__ACTIVITY__. These records must be written out again exactly.

Records from a dataset:
--------------------------------

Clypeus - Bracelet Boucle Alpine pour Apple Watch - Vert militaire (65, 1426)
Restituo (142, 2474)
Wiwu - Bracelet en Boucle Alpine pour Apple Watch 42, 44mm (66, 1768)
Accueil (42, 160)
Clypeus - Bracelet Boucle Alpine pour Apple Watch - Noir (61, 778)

--------------------------------

__ANSWER FOR THIS EXERCISE__.
Clypeus - Bracelet Boucle Alpine pour Apple Watch - Vert militaire (65, 1426)
Restituo (142, 2474)
Wiwu - Bracelet en Boucle Alpine pour Apple Watch 42, 44mm (66, 1768)
Accueil (42, 160)
Clypeus - Bracelet Boucle Alpine pour Apple Watch - Noir (61, 778)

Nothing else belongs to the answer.